In der zurückliegenden Sitzung des Gemeinderates war es um einen harmlos erscheinenden Bauantrag für einen Zaun um das Steinbruchgelände gegangen. "Der Zaun ist leider nicht der einzige intransparente Vorgang am Schneeberg", meinte aber Manfred Watzlawek (Grüne). Er ist seit 2019 Gemeinderat und Zweiter Vorsitzender der Bürgerinitiative "Schneeberg", die sich gegen die Erweiterung des Steinbruchs vor zehn Jahren stemmte. Im Jahr 2019 habe der Betreiber des Steinbruchs einen Bauantrag zur Erhöhung der Abraumhalde um die Hälfte gegenüber dem Genehmigungsstand gestellt, wusste Watzlawek. Bürgermeister Ehret habe dafür das Einvernehmen erteilt "ohne uns, den zuständigen Gemeinderat, zu beteiligen", kritisierte er. "Diese Unzuständigkeit wurde uns Grünen auf Nachfrage vom Kommunalrechtsamt des Rhein-Neckar-Kreises schriftlich bestätigt."

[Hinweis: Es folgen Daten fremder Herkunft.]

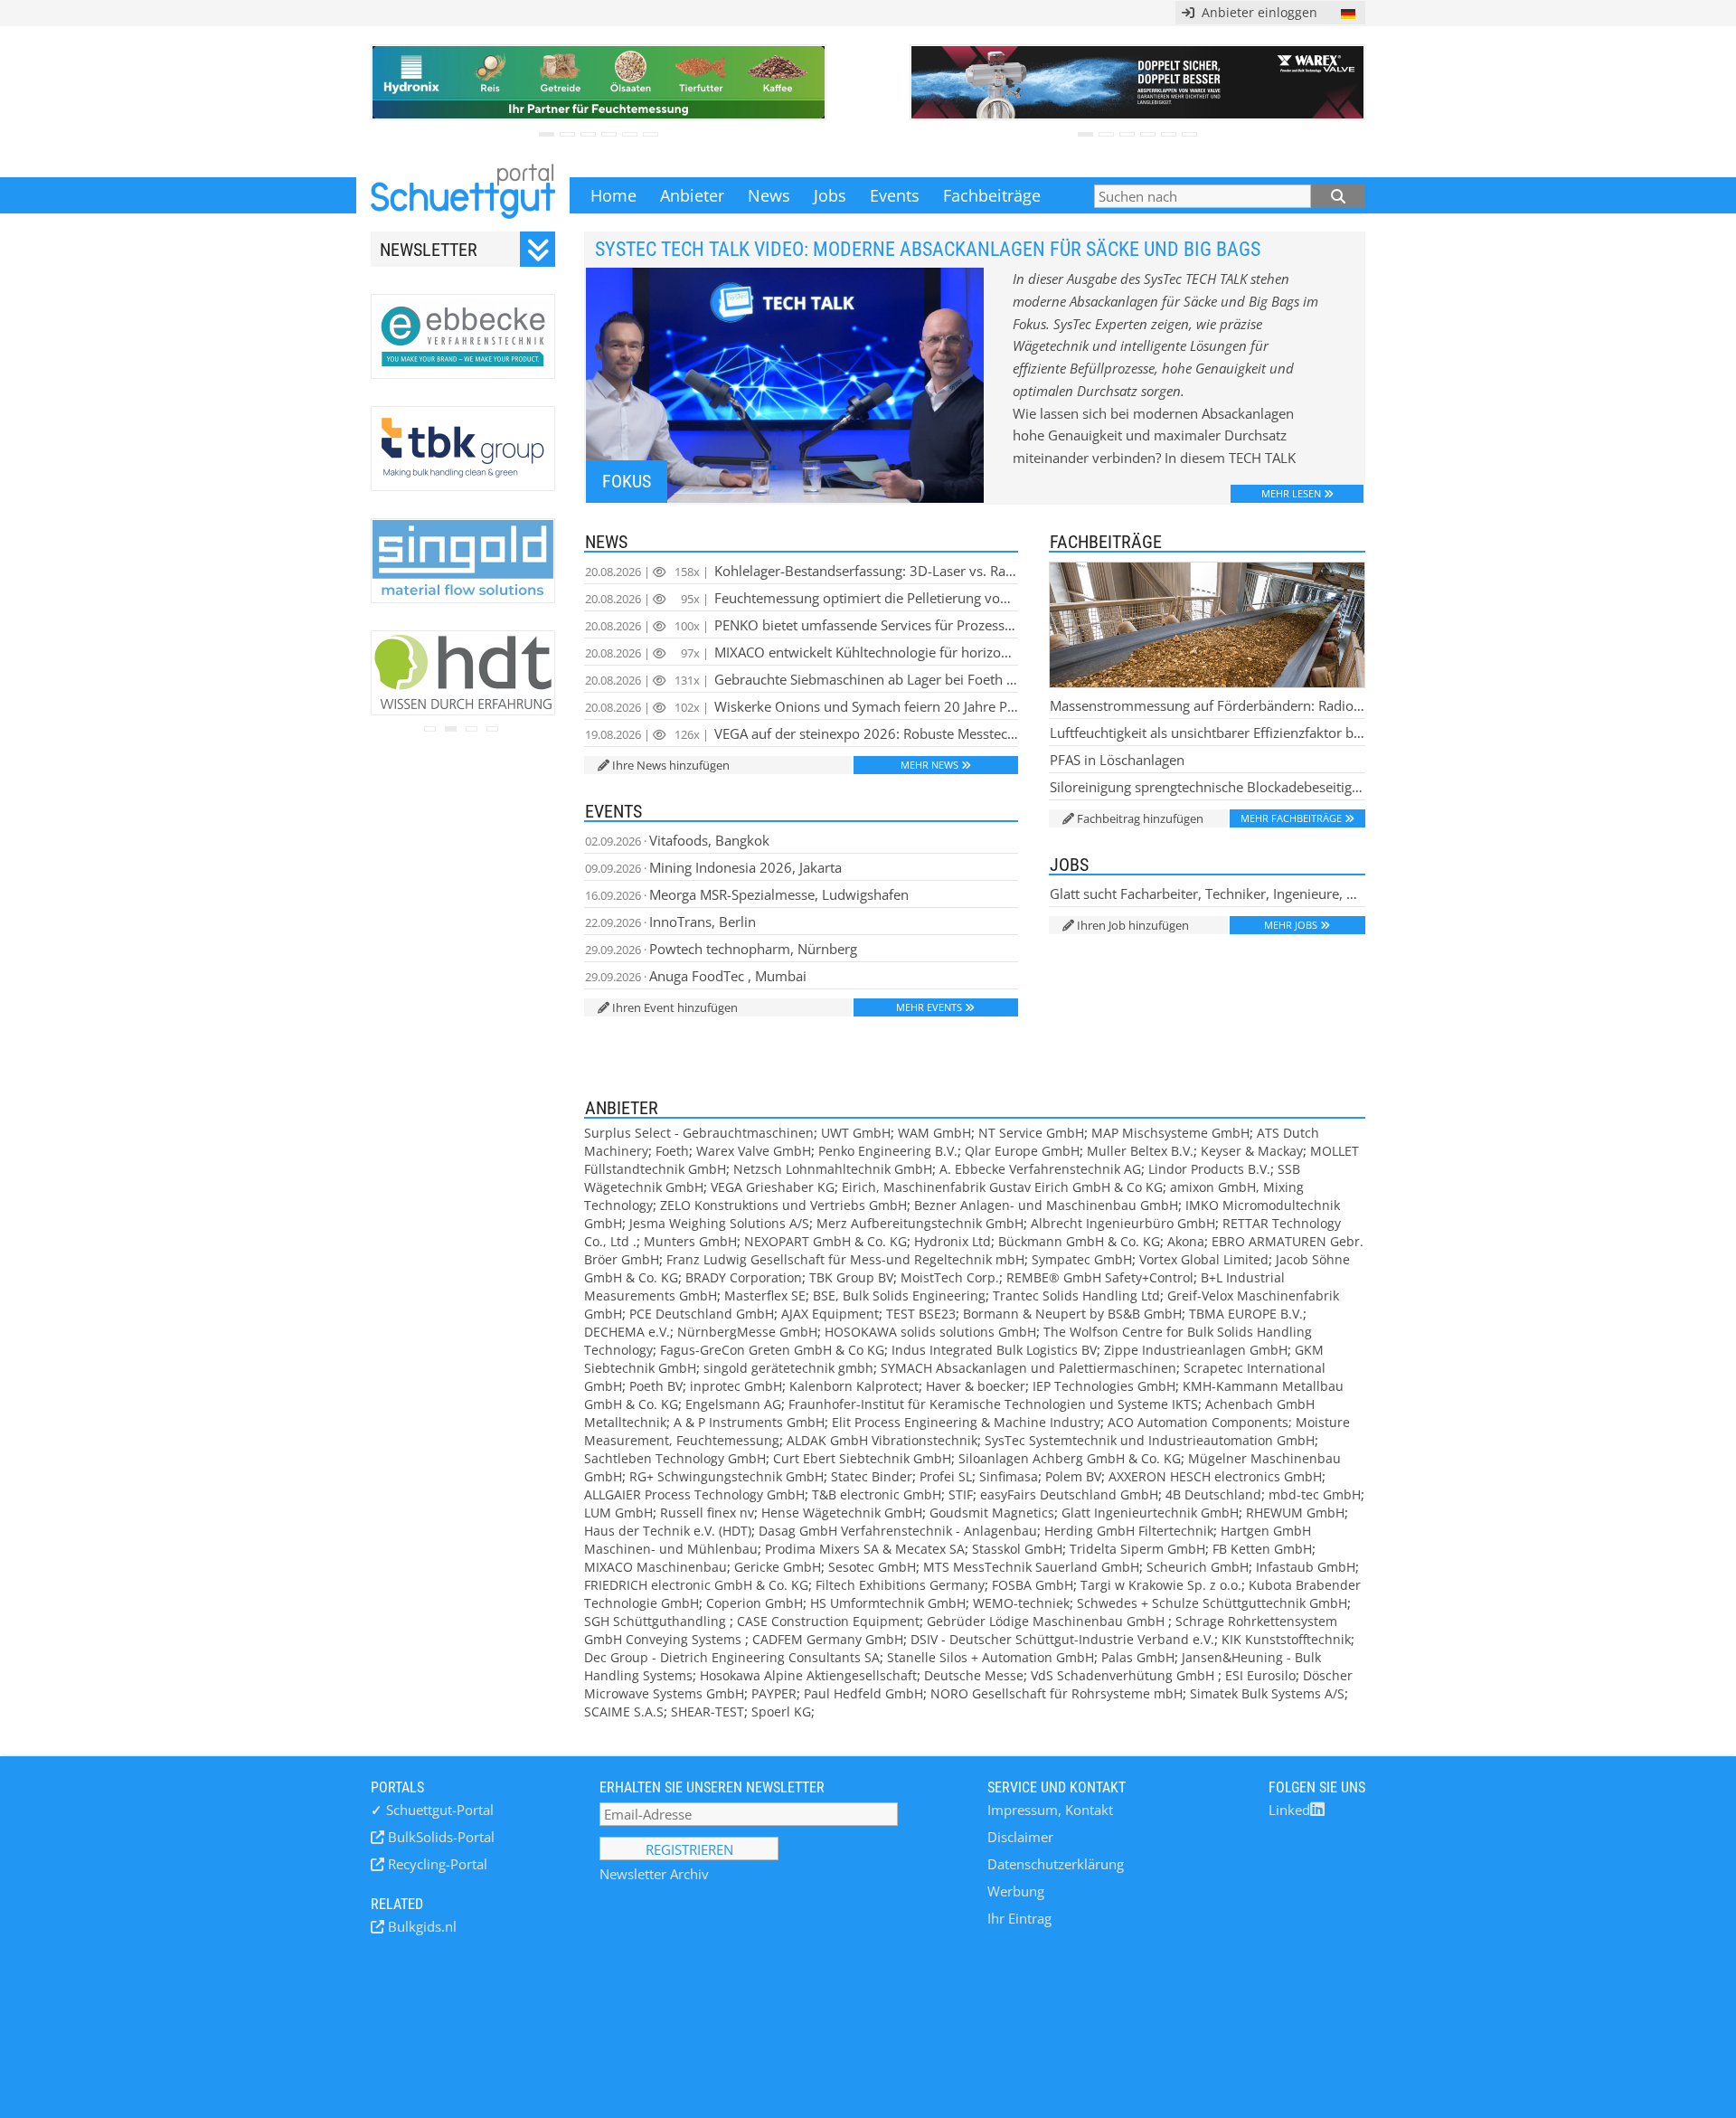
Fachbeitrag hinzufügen (1140, 818)
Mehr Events (929, 1007)
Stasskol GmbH (1017, 1548)
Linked (1289, 1810)
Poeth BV (656, 1386)
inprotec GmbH (736, 1386)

Dass es diesen Bauantrag gab, habe man nur durch beharrliche Recherche erfahren. "Allerdings kennen wir den kompletten Inhalt bis heute nicht", so Watzlawek. "Somit konnte die Halde von einer Höhe von 50 Meter relativ zum Bahnübergang auf eine Höhe von 75 Meter erhöht werden." Auch die Form der Halde habe sich verändert und sei nun viel massiver mit breiter Basis, langem ebenem Plateau und steilen unnatürlichen Flanken. "Die Halde wird für alle Ewigkeit das Ortsbild unserer liebens- und lebenswerten Gemeinde und das liebliche Elsenztal von Bammental bis Meckesheim prägen", meinte Watzlawek. "Sie wird nie wieder entfernt oder verändert." Und sie sei ohne demokratische Bestätigung durch die Vertretung der Bürger entstanden. Die zunächst genehmigte Aufschüttung um 50 Meter würde sich eher einfügen, meint Watzlawek, der eine "gewaltige Zerstörung" des Ortsbildes sieht.

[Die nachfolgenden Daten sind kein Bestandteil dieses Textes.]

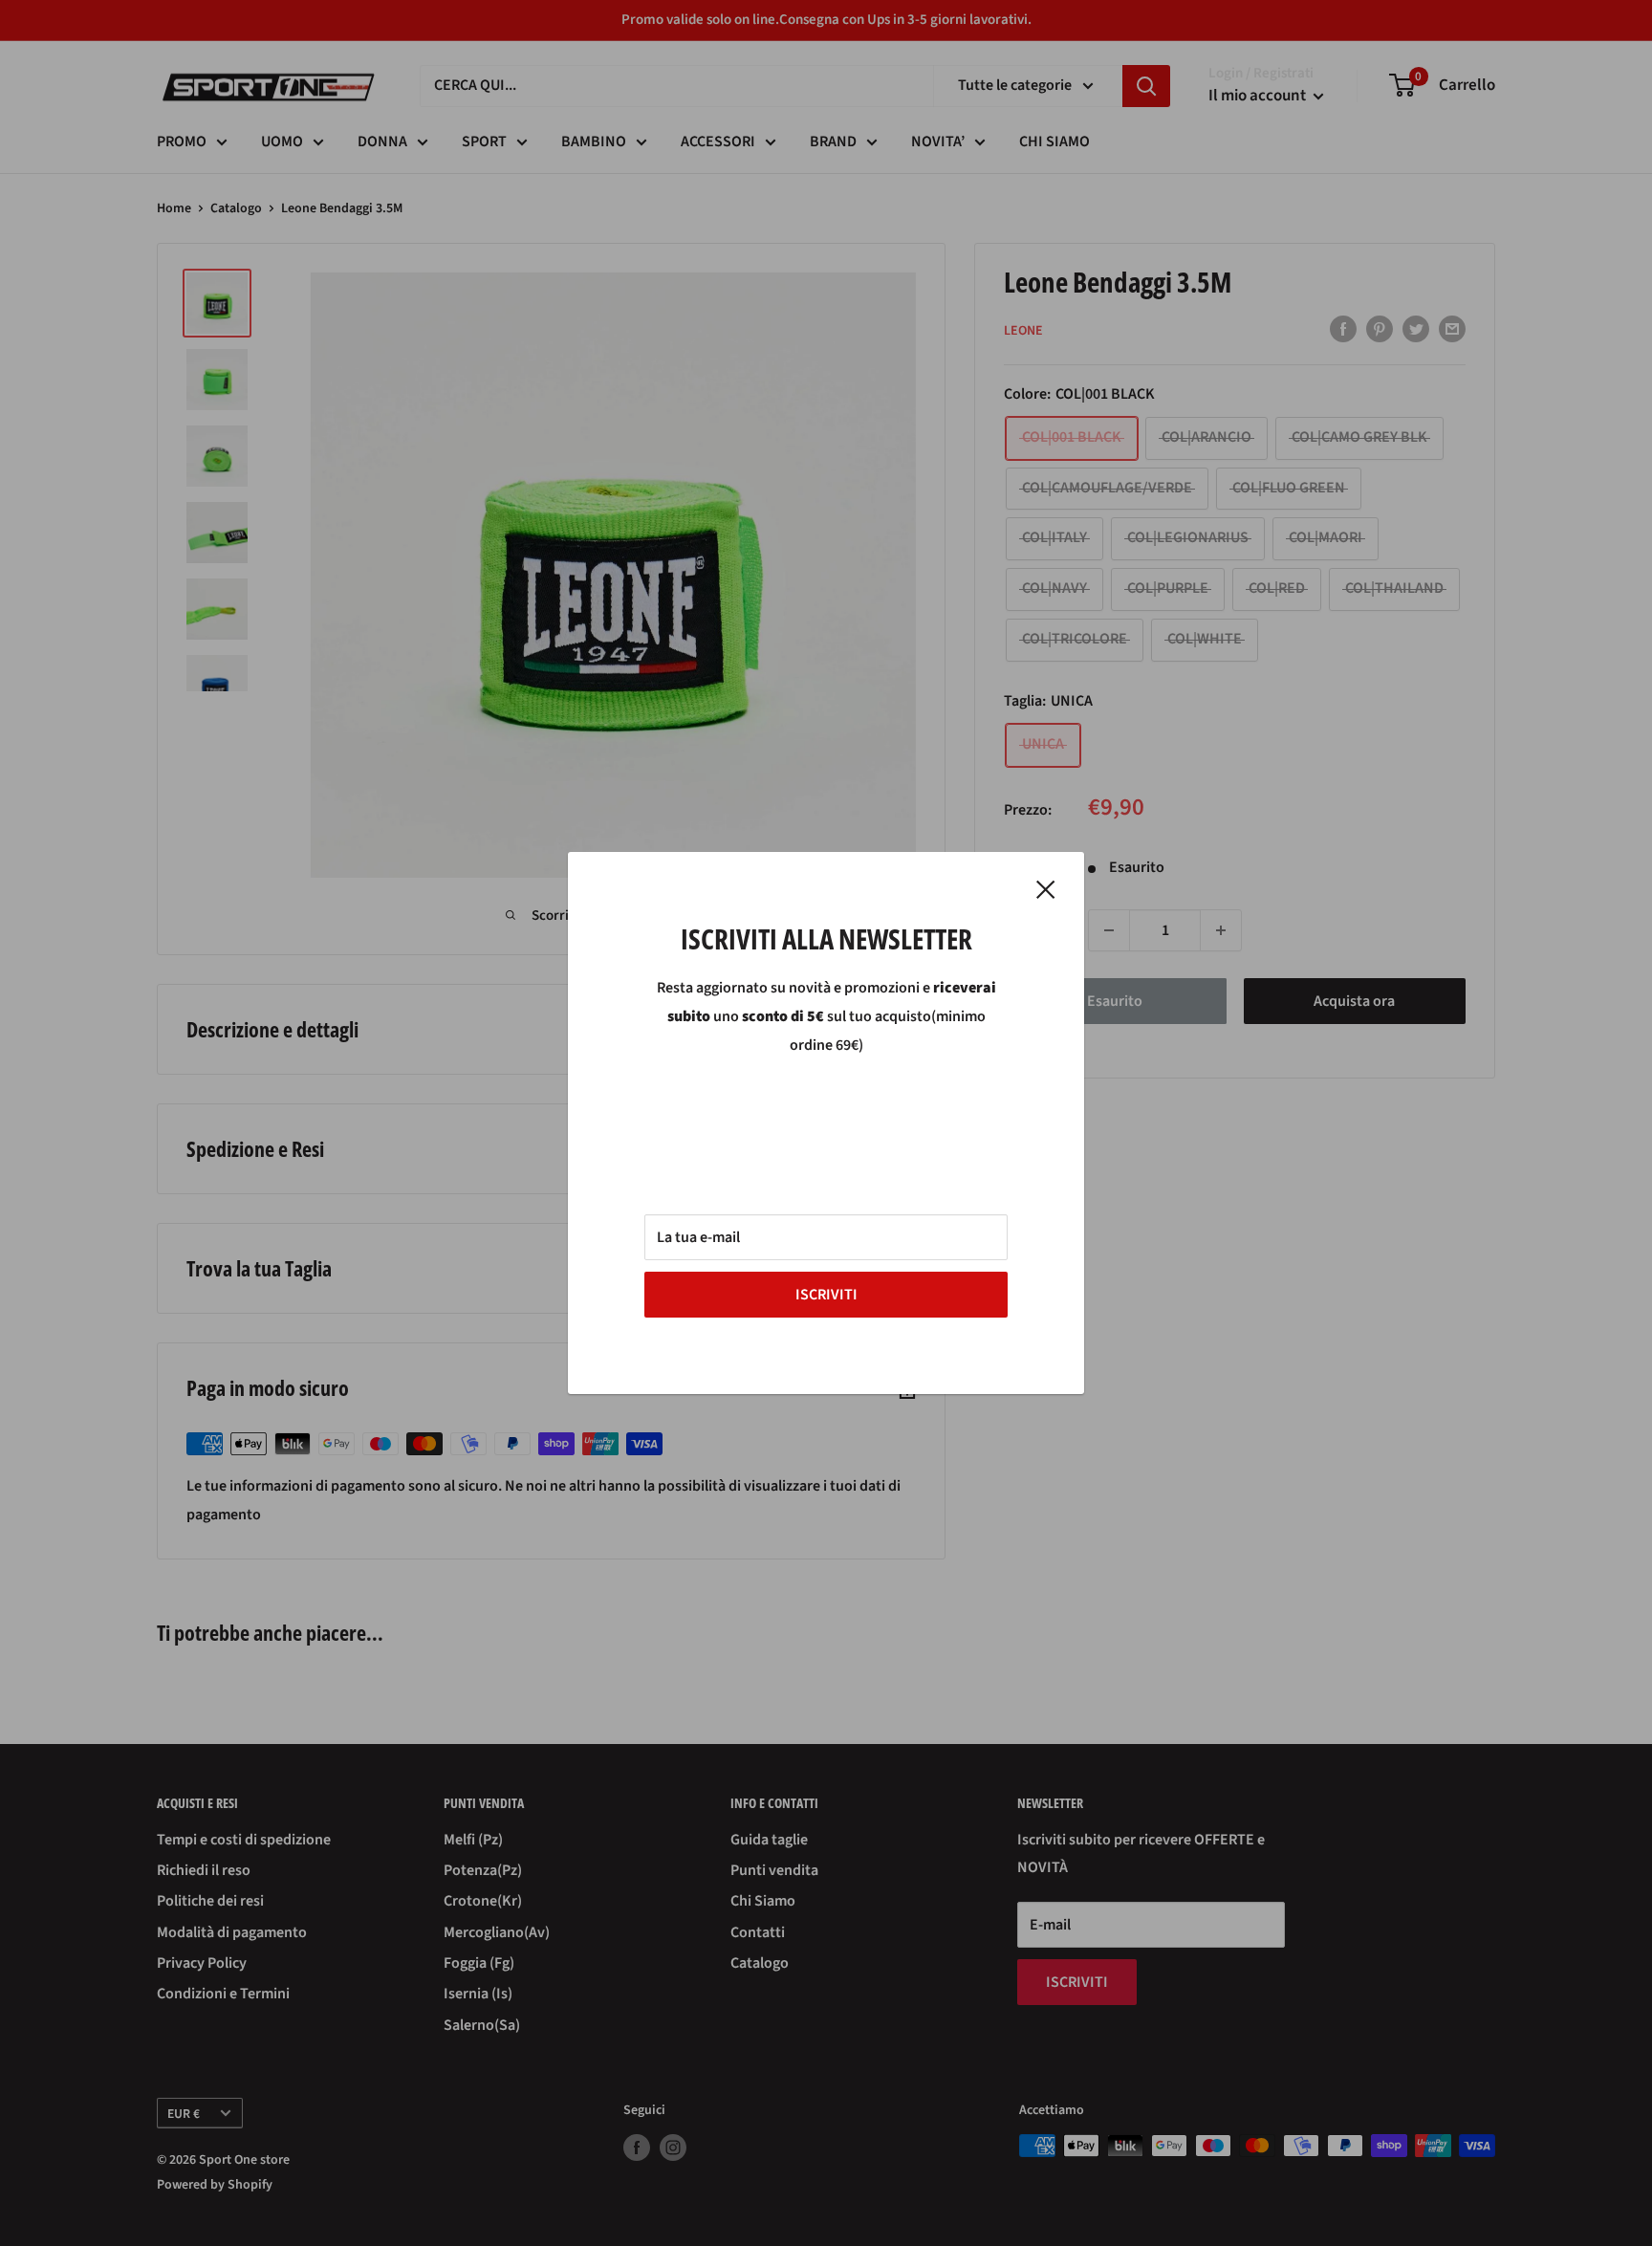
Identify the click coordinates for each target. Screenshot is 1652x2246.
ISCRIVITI (826, 1294)
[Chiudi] (1045, 889)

Bürgermeister Ehret spricht auf RNZ-Anfrage von einer "komplexen Materie". "Die Gemeinde hatte bei der Erhöhung der Halde nicht viel Mitspracherecht", erklärt er. Das Landratsamt habe die Aufschüttung klar befürwortet. Dass dafür ein Bauantrag einging, habe ihn überrascht, so Ehret, der sagt: "Blöderweise geschah dies in der Zeit der Kommunalwahl 2019." Der alte Gemeinderat sei noch nicht verabschiedet gewesen und der neue hatte sich noch nicht konstituiert.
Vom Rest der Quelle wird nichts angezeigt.